Can you extend the Donate Life Day post about organ donation and kidney transplants, picking up after its closing quotation?

SOURCE PASSAGE.
○ ○ ○ ○ ○

Donate Life Day 4.16.21

I had my first kidney transplant on 7/14/1995.  I was 34 years young, terrified by this new reality and pretty unaware of the magnitude of my sister’s gift of one of her kidneys.

It was a huge gift.

Today, April 16, is National Donate Life Blue and Green Day.  A day to wear blue and green to bring awareness to life saving transplants and especially a day to register as organ, eye and tissue donors and PLEASE tell your family your wishes.  Countless wishes are lost when the potential donor hasn’t shared them and the family decides otherwise.

Did you know there are such specific needs which must be met in death to be an organ donor, that there are only 3 in every 1,000 who meet the criteria?  Essentially a brain death must occur to have viable organs.  So, a stroke, a brain injury from a fall or car/motorcycle accident.  Essentially, thousands must register to yield the percentage needed.

To be clear, other deaths do supply skin, cornea, tendon donations, etc., but to be a major organ donor, a brain death is pretty much the only option.

This is also a day to think about being a living donor.  My sister was incredible to have given me one of her kidneys on that day.  Generous.  Selfless.

Same goes for Henry who gave me the same gift after my sister’s kidney failed.  Our anniversary is April 9.  Our surgery was in 2019.  Pretty cool to have such a special day fall into Donate Life Month!

What having 2 kidney transplants has brought to my life is gratitude most of all.  As humans, we forget to stay present and cherish our moments.  We get caught up in checklists and family drama and paying bills and wishing for more chocolate.

My first transplant led me to Purina which offered truly inspiring work among truly dynamic people.  I was able to maneuver through a devasting divorce and find myself living in a one-of-a-kind apartment complex surrounded by people from all over the globe.  It allowed me to travel to Denver for a work trip, which led me to send that fateful text which connected me to Henry.

These things could have been accomplished to a smaller degree if I’d been on dialysis that entire time.  But that was 22 years.  I might have actually died during those years.

Anyone needing a different organ transplant would have died.  Heart, lungs, pancreas…those organs can’t be supported like kidneys can with dialysis.  Without a transplant, death is pretty much assured.

It’s vital to know how every 9 minutes another person is added to “the list.”  Each day, 20 people die while waiting for a transplant.  This is just unimaginable.

“Don’t take your organs to heaven, heaven knows we need them here.”

○ ○ ○ ○ ○

SOURCE DATA.

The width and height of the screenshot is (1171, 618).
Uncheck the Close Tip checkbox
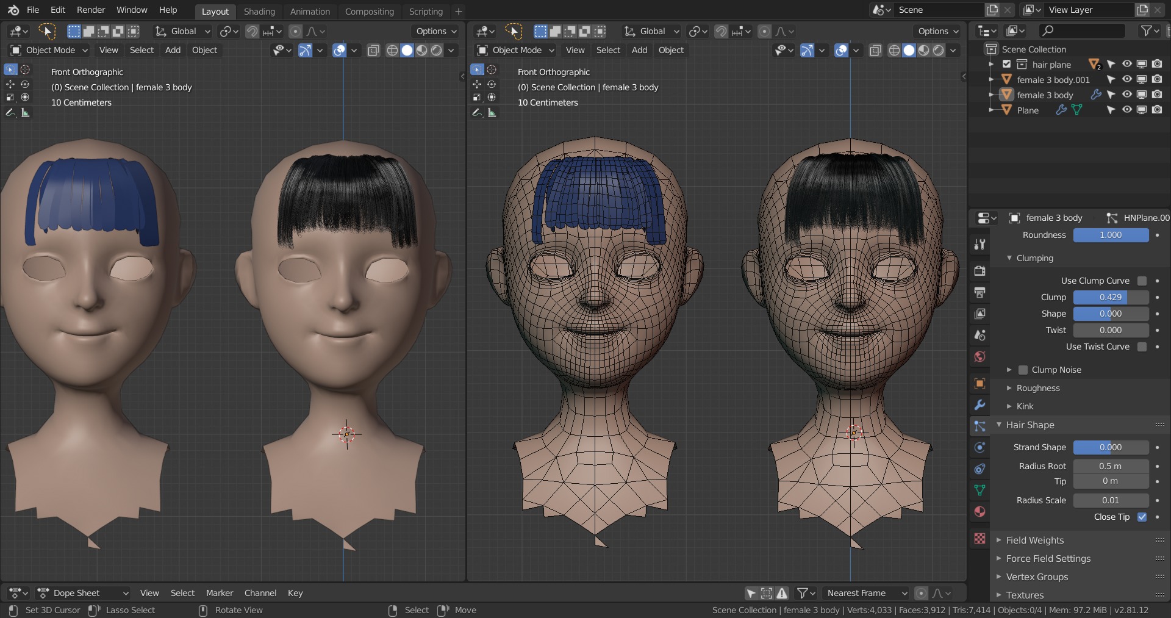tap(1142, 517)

○ ○ ○ ○ ○

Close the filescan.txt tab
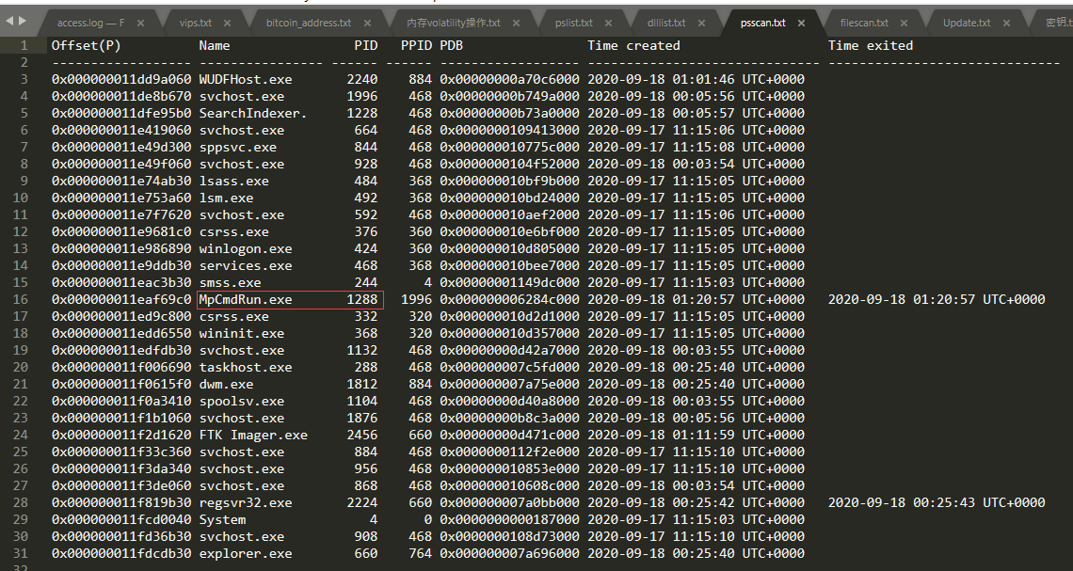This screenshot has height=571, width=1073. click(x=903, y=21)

○ ○ ○ ○ ○

ANSWER SECTION.
Pretty much all of us are born with more kidneys than we need.  We can live a totally normal life with one kidney.  So being a living donor is a marvelous way to save a life.

I’m so grateful for my sister, Jenny, who gave me my first kidney back in 1995.  Back then, there wasn’t laparoscopic surgery.  No, they essentially cut her in half, from backbone to belly button, cut off her two lowest ribs and had to delicately extract the kidney from deep in her back.  She’s energetic and athletic and outgoing at 58!  She never missed a beat.

I’m incredibly thankful for my husband, Henry.  If you don’t know the story, we met in 2012 when I sent a text and got a wrong number.  We texted for a week, then met in person and fell in love right away.  It was probably only a few weeks after meeting when he told me he was O+ blood type and if I ever needed a kidney, he’d give me one of his!

That’s love, right!?!?

He turned out to be a match and two years ago, he generously gave me his kidney!!  Stop to think about this.  He gave me his kidney!!!

24 years later, the kidney retrieval surgery has changed markedly.  No more sawing in half, not with laparoscopic surgery!  The surgeon typically makes 3 incisions and, after severing the connecting bits, they just suck that kidney out right through the belly button!!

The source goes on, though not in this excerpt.